* _EXERCISE MATERIAL_:
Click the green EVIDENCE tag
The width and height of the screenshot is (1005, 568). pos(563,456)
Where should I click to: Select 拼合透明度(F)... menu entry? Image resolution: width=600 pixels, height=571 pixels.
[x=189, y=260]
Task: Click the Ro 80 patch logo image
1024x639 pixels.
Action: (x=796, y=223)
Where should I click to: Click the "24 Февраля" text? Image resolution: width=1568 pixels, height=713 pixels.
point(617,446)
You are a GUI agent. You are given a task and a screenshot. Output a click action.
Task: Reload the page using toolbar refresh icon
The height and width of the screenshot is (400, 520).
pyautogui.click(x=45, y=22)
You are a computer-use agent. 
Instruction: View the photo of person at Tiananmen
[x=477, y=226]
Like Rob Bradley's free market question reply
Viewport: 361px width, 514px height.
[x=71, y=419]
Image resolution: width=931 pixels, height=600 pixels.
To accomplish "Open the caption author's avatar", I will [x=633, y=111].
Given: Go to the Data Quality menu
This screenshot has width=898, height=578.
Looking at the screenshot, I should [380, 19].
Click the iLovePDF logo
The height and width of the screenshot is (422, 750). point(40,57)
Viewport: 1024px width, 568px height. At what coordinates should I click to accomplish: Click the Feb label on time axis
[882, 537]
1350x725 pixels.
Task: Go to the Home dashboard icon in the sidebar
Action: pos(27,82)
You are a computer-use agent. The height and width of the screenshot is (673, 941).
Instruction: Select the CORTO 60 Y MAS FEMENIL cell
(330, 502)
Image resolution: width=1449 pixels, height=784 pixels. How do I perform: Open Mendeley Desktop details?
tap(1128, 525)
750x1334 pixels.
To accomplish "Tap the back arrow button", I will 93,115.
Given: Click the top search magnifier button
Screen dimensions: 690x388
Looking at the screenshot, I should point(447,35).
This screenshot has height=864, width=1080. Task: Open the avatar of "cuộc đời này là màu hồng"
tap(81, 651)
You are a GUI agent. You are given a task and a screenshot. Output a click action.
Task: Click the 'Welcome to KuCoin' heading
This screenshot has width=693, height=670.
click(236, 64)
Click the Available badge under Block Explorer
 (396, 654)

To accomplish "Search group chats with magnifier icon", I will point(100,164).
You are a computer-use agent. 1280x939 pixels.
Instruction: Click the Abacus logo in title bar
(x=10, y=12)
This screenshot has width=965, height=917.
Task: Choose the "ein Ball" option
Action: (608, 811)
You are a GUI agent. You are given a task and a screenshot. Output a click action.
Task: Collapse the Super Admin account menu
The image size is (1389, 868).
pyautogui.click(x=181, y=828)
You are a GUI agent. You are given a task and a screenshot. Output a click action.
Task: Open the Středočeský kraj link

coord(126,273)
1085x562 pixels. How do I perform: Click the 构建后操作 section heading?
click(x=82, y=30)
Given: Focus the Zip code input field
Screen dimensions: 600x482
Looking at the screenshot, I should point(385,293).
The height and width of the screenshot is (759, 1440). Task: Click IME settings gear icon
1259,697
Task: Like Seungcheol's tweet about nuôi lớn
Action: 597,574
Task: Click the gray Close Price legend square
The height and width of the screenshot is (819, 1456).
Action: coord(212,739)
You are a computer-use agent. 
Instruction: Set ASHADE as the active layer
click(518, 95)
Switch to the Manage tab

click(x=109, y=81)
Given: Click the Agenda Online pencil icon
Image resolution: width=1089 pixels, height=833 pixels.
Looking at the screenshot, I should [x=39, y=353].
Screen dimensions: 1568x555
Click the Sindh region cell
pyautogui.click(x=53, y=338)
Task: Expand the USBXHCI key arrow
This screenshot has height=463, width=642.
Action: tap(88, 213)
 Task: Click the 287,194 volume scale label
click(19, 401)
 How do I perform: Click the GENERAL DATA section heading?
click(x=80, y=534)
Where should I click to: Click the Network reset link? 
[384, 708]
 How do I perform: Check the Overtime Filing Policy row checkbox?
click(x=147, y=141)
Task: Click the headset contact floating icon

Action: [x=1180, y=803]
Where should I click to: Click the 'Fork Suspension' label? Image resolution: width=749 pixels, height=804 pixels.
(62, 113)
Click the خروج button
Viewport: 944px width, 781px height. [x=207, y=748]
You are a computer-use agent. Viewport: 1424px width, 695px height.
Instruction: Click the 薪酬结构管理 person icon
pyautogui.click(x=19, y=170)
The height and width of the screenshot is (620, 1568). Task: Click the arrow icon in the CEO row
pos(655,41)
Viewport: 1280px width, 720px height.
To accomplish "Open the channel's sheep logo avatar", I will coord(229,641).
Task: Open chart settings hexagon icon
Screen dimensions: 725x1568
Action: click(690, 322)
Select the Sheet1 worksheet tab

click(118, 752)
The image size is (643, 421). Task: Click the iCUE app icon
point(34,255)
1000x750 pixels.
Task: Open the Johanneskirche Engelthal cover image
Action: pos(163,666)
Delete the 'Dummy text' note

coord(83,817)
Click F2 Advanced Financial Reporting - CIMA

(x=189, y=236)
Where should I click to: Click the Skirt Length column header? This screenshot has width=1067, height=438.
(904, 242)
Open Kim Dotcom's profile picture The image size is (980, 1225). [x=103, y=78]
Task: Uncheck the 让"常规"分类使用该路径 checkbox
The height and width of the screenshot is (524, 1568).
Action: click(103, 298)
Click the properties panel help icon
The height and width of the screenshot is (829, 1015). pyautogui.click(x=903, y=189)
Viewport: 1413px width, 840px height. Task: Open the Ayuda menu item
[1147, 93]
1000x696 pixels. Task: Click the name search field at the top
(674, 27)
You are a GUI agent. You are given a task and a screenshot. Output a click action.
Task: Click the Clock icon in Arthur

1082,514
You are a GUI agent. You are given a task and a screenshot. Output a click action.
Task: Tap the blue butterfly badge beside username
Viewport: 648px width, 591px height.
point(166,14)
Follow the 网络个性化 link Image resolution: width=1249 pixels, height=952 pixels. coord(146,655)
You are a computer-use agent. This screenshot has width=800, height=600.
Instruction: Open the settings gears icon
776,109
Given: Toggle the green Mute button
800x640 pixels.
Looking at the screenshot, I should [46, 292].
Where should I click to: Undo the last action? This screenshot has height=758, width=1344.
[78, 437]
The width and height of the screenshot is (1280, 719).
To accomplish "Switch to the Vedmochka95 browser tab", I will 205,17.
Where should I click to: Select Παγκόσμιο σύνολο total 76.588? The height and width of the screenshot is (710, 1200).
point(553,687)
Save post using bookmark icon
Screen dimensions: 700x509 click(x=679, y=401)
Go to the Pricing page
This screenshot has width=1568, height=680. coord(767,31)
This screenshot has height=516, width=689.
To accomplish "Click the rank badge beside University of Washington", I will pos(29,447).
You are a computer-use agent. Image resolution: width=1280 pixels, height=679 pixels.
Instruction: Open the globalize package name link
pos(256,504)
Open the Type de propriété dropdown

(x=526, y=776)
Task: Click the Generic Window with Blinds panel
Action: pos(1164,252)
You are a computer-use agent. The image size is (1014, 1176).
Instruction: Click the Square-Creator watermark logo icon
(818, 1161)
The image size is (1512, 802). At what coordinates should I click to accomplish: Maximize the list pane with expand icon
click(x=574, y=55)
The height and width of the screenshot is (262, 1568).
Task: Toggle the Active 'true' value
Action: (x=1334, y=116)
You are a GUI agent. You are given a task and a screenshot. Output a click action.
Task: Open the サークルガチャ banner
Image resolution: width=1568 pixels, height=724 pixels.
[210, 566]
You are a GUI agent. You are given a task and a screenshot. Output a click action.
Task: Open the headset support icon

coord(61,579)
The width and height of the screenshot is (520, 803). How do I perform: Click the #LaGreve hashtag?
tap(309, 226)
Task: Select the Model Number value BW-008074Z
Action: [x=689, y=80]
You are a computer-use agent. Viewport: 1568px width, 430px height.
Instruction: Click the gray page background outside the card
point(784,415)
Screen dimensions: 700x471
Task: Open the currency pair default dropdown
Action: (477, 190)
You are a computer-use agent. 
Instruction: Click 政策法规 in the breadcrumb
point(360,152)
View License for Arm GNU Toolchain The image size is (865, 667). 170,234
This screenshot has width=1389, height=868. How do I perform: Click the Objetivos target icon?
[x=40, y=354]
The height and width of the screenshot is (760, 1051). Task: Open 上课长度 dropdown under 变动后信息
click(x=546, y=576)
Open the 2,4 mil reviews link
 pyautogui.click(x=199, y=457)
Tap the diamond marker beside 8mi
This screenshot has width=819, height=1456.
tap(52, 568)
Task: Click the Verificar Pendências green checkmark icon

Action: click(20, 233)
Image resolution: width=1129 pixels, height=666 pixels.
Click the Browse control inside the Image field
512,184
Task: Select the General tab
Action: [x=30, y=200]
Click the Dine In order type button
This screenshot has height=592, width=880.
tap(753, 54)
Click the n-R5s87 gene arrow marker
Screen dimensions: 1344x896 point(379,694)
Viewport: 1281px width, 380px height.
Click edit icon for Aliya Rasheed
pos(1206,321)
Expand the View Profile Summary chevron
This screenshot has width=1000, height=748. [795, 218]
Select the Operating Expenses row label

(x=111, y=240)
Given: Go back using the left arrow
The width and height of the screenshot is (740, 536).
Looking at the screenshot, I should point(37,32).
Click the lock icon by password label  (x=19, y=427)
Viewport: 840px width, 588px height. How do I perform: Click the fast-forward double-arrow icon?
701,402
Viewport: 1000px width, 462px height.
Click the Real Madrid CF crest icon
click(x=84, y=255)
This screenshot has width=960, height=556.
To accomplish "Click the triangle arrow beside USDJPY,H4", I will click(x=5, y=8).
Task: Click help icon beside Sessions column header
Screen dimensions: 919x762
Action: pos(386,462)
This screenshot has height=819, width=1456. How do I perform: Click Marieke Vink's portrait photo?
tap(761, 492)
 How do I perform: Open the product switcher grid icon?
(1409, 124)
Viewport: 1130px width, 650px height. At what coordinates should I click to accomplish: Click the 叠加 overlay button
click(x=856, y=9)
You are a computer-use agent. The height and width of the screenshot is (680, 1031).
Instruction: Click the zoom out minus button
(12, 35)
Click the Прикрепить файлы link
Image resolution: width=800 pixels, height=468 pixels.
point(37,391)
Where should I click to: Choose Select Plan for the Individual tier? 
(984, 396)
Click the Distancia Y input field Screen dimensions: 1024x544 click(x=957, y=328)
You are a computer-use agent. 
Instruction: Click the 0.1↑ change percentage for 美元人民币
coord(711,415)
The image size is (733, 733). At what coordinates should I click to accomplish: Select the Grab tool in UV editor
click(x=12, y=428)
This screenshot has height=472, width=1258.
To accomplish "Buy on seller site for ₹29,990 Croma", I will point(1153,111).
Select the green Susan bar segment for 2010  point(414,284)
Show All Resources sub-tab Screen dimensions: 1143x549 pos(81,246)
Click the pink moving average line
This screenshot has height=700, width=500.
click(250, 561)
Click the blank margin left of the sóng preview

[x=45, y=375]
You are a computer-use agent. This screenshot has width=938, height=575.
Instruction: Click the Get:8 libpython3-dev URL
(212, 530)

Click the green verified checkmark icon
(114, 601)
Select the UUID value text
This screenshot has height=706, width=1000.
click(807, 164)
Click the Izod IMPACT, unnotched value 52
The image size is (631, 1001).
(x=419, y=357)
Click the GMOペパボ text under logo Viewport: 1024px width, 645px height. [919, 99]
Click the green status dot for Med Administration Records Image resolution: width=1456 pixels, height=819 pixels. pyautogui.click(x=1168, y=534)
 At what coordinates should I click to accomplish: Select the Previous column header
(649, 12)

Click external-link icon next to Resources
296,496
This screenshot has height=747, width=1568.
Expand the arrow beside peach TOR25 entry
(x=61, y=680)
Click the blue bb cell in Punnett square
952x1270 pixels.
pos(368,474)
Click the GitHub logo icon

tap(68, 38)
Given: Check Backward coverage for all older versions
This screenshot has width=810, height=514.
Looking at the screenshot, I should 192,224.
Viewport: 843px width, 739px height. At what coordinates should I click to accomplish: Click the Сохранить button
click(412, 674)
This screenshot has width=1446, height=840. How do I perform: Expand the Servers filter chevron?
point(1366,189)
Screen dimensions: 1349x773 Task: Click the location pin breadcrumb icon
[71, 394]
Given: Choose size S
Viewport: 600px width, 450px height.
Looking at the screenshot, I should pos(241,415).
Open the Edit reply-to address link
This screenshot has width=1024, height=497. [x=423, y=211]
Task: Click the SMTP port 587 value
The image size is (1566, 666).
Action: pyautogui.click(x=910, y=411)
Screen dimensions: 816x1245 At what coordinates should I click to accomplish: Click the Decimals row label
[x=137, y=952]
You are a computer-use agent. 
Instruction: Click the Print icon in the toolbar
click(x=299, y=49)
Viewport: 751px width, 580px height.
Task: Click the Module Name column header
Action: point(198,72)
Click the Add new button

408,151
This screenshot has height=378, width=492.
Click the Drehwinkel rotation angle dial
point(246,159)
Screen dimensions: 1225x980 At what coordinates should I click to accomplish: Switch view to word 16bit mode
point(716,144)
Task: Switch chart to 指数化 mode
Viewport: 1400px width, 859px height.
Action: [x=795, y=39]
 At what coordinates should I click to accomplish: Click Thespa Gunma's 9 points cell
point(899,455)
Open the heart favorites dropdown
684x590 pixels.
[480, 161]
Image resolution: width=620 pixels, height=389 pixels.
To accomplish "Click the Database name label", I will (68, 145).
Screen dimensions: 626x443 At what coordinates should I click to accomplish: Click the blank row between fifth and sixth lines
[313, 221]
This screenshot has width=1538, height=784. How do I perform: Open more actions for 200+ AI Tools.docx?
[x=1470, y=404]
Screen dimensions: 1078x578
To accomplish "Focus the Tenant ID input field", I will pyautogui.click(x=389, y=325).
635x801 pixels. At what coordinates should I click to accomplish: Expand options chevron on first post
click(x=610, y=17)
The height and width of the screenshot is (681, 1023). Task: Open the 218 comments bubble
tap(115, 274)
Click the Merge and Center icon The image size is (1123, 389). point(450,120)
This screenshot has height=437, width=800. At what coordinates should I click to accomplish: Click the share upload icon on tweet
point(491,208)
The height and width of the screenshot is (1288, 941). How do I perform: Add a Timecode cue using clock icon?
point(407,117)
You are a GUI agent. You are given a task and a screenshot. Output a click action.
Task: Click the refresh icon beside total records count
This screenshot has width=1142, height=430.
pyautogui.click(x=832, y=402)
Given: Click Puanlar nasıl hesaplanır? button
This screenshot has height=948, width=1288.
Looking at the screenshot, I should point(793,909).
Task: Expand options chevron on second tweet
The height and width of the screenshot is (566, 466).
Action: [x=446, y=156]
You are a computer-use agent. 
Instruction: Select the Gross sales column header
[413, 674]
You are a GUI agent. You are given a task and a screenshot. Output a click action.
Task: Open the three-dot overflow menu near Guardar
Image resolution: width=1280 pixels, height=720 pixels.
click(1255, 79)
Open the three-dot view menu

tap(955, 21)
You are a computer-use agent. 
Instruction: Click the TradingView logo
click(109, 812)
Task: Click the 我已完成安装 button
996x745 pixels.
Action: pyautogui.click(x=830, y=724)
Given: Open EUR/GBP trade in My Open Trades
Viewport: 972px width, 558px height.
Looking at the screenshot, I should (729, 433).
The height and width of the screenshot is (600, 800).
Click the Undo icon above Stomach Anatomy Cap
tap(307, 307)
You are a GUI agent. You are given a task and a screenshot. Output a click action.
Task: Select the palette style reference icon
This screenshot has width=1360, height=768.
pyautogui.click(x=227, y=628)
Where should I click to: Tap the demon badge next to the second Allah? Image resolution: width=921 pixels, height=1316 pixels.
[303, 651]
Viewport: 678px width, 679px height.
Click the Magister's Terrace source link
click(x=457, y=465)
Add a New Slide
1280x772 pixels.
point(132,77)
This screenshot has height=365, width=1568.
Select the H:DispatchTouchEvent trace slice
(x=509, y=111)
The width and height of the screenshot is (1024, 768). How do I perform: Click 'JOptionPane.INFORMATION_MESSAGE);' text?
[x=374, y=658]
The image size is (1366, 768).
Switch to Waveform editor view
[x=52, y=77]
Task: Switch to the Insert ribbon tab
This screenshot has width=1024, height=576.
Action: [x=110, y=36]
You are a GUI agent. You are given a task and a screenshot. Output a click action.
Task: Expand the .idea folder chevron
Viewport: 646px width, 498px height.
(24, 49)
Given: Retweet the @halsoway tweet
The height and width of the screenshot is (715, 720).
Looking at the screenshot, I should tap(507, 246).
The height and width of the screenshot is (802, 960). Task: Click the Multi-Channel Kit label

* _AIM OF THE EXERCISE_: For each line of the material that contains the word "magnifier", make a copy.

* _TASK RESPONSE_:
Given: Click the top search magnifier button
To accomplish "Search group chats with magnifier icon", I will point(100,164).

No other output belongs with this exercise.